- [PROBLEM STATEMENT]:
Copy nothing but the lines from the line with "Toggle dark mode with the moon icon" to the end of the records, retyped exactly. Pictures stay out.

======

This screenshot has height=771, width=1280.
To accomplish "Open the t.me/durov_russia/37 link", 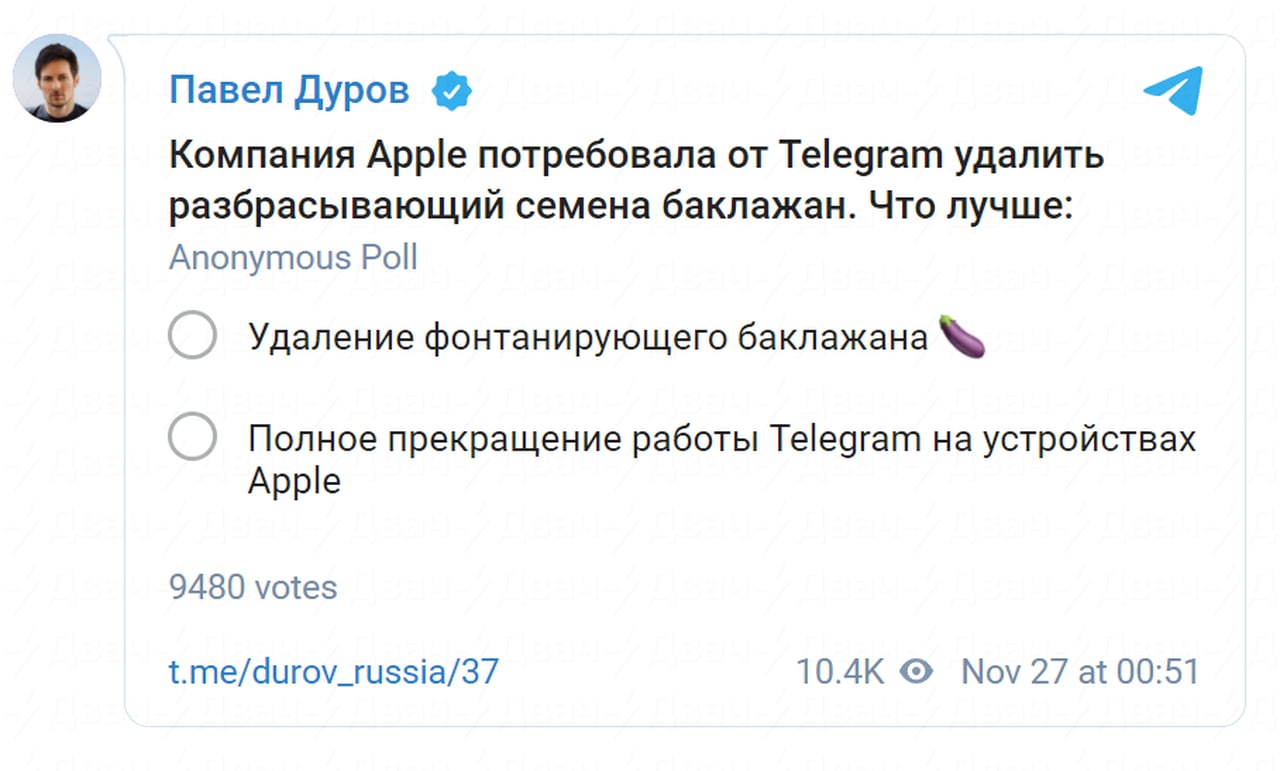I will coord(333,672).
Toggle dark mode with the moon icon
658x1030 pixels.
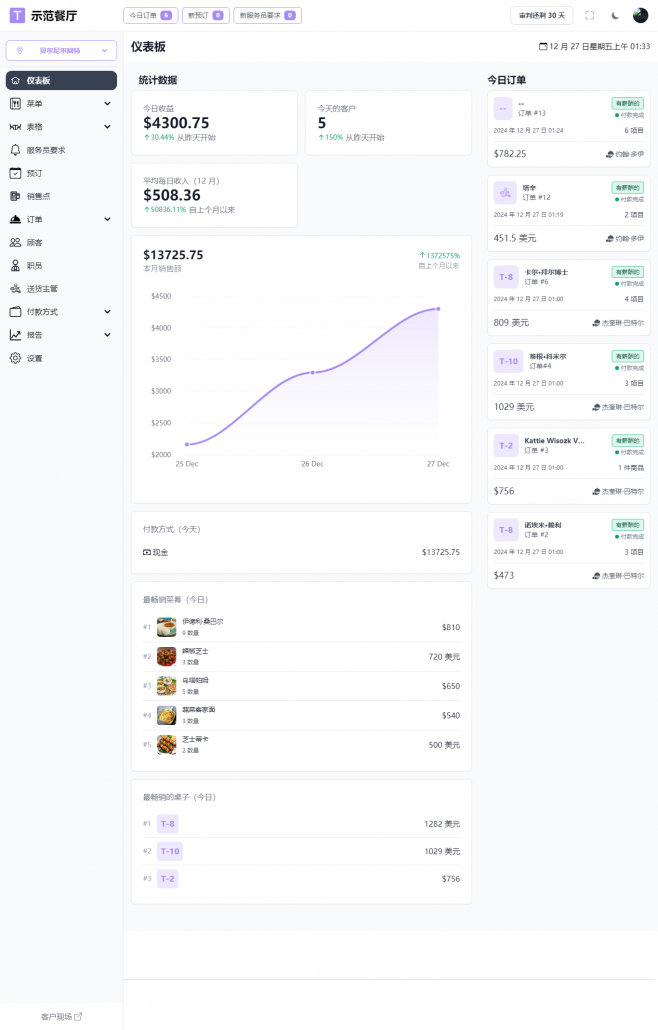pyautogui.click(x=615, y=15)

======

- [COMPLETED EXERCISE]:
Toggle dark mode with the moon icon
658x1030 pixels.
pyautogui.click(x=615, y=15)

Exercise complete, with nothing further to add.